The Pyms Lane factory in Crewe has been the Home of Bentley since 1946.
The Bentley Motors factory is a fully integrated site – all aspects of car production from Design, Engineering, Manufacture, Quality, and Sales & Marketing take place in Crewe. The site covers an area of 521,111m2, with 166,930m2 indoors. Pyms Lane is also home to CW1 House, Bentley’s flagship showroom concept, and named after Bentley’s postal code.

W.O. Bentley founded Bentley Motors in order to “build a fast car, a good car, the best in its class”. That desire has remained at the heart of Bentley’s vision ever since.

Craftmanship

On average, 26 Continentals and Flying Spurs, 5 Mulsannes and 31 Bentaygas are built a day.

It takes around 110 hours to build a Continental GT, around 130 to build a Flying Spur, 130 to build a Bentayga, and around 400 to build a Mulsanne from start to finish. 537 employees work on the Continental and Flying Spur production line, 83 employees work on the Mulsanne production line.

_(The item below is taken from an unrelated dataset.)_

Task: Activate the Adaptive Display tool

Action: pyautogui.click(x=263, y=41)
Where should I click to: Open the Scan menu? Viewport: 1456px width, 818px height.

Bentley is recognised as the centre of excellence for Wood, Leather, and W12 Engine manufacture within the Volkswagen Group. It takes 30 people 13 and a half hours to build one W12 engine. It takes 136 hours to complete the interior trim on a Mulsanne.

Around 15 bull hides go into every Mulsanne, around 14 in a Bentayga, 13 in a Flying Spur, 11 in a Continental, or 10 for the Convertible version. Every Mulsanne steering wheel takes one person 10 metres of thread, 5 hours and 620 stitches to complete. Every sheet of wood within a complete car comes from the exact same tree. This is to ensure the pattern and colour is the same throughout the car and remains consistent as it ages. Each bundle of veneer consists of 24 leaves.

Quality

Once a week an engine undergoes a full audit test – running the engine at speeds up to 6,000 revolutions per minute. Every car undergoes a 500-650 point checklist before final sign off, dependent on options. 20 cars per week undergo a full audit, which includes full function, road test (around 40 miles per test), and a full interior and exterior check. Every car is tested on a rolling road, which is equivalent to four miles.

Centenary

The 10th of July 2019 marks Bentley’s 100th year and this extraordinary milestone – reached by only a special few companies – will be a cause for celebration of the company’s history, its global success today and its exciting future. From modest beginnings, Bentley has moved from strength to strength – in a relentless pursuit of both luxury and performance. Earning its place within the racing world, Bentley’s victories at Le Mans in the 1920s echoed around the world, and returned once again in the 21st century. W.O.’s vision continues to guide our beliefs, actions and ambitions.